Black feminist philosophy incorporates a conceptual system capable of being measured against other conceptual systems, and black feminist pedagogy will examine the capitalist mentality as well as the history and philosophy of the Native American Indians who believed that one can no more own the land that is a source of provision for humans and animals than one can own the air above the land. Teachers applying black feminist techniques do not view students as passive recipients. We need only to review the history of student uprisings worldwide to realize their revolutionary potential. What has been lacking in most of their social movements has been a well formulated ideology—one that has been instilled and internalized from an early age. Schooling in capitalist America has indeed instilled an ideology, but one designed to maintain the status quo.
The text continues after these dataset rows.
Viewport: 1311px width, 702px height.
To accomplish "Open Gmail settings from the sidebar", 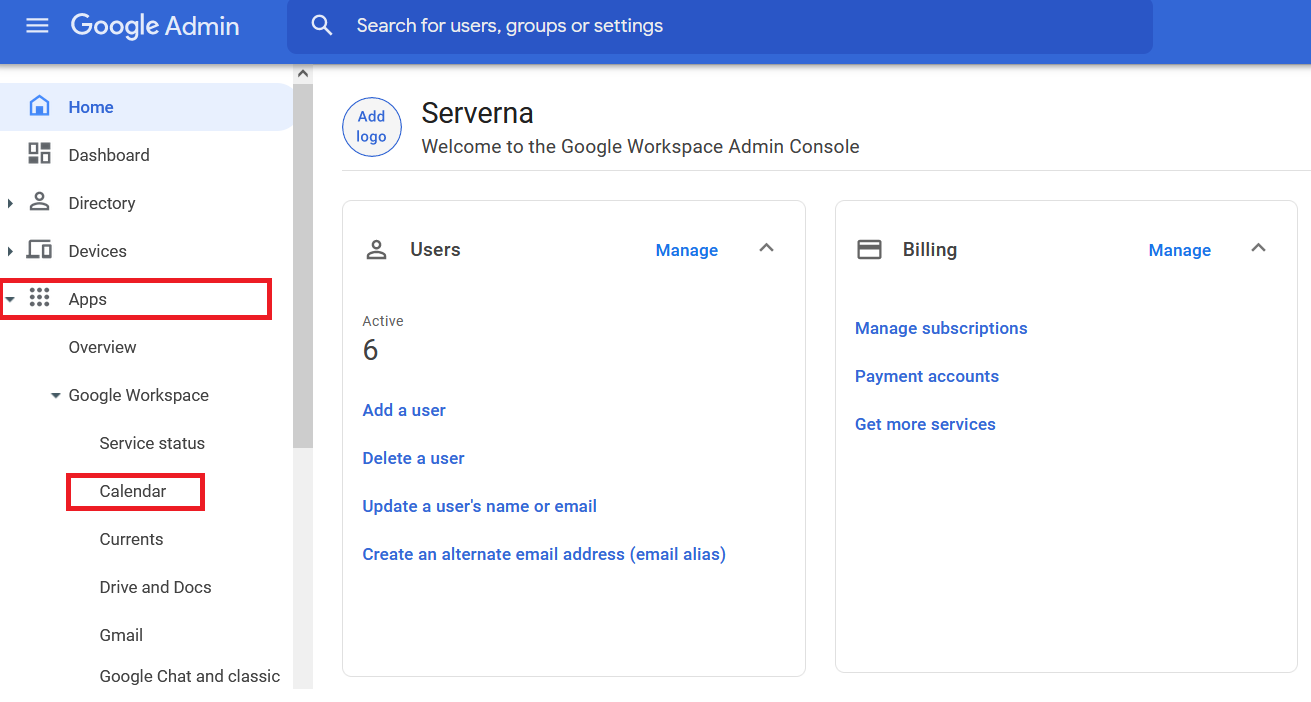I will (x=121, y=634).
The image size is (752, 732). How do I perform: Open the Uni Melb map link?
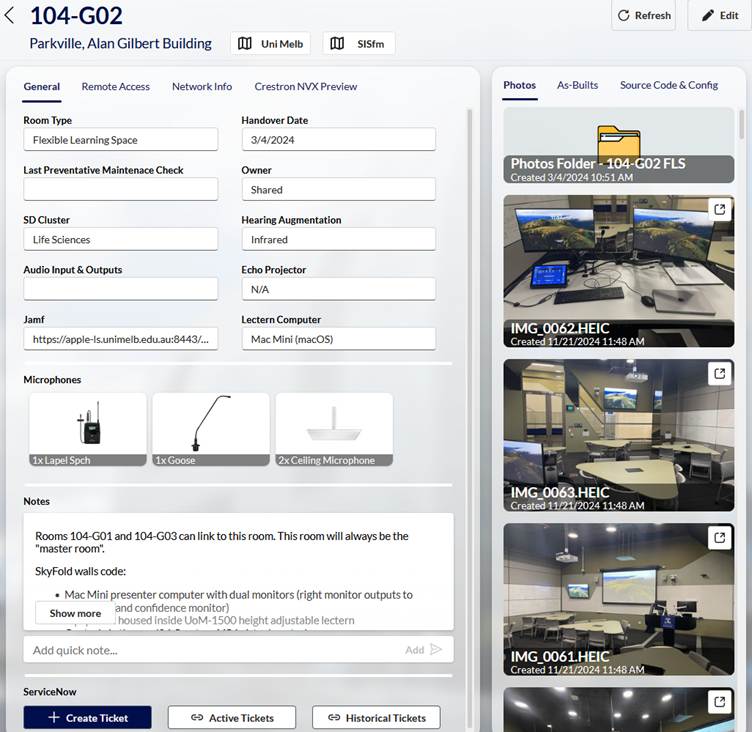(271, 44)
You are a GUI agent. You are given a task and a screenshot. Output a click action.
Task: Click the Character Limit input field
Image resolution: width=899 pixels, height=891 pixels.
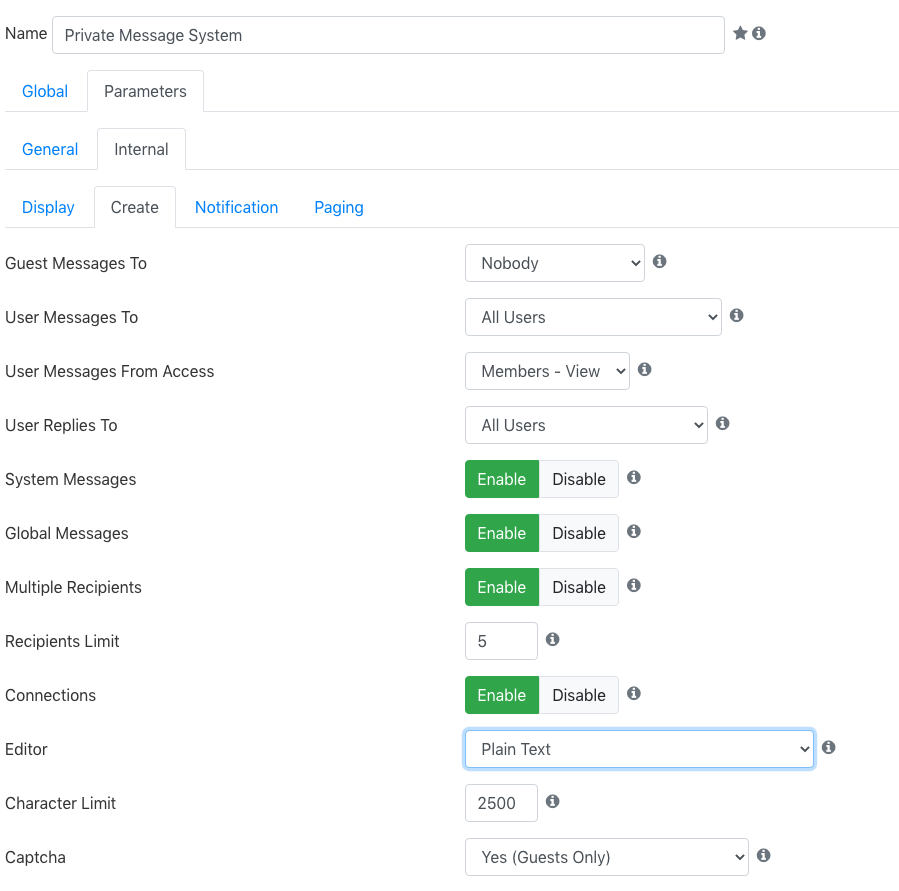pos(501,803)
The black feminist pedagogy will supply students with an ideology that will provide the necessary materials for creating conditions needed for radical change.
Black feminist theory is a theory of change with black feminist pedagogy being the change agent in and outside of the classrooms—wherever education takes place. Black feminist theory does not see class as the primary contradiction with the working class being the agents for change. Rather it sees the primary contradiction to be power relations between blacks and whites, males and females, with black women being the change agents. Black feminist theory and Marxism both function on the premise that you have to look at specific historical forms of oppression, and that power has to be reconstituted, reconstructed, to help find a weak link. Black feminist theory challenges Marxist theory to consider race as a primary contradiction, and it challenges feminists (white feminist theorists) to recognize the automatic dual oppression of sexism and racism that Afro-American and all women of color in the United States face with a routineness akin to breathing. Black feminists ask Marxist and white feminists, “Is our liberation going to be a part of your revolution? And if so why is it not a major topic in your theory building—in your literature—in your consciousness?”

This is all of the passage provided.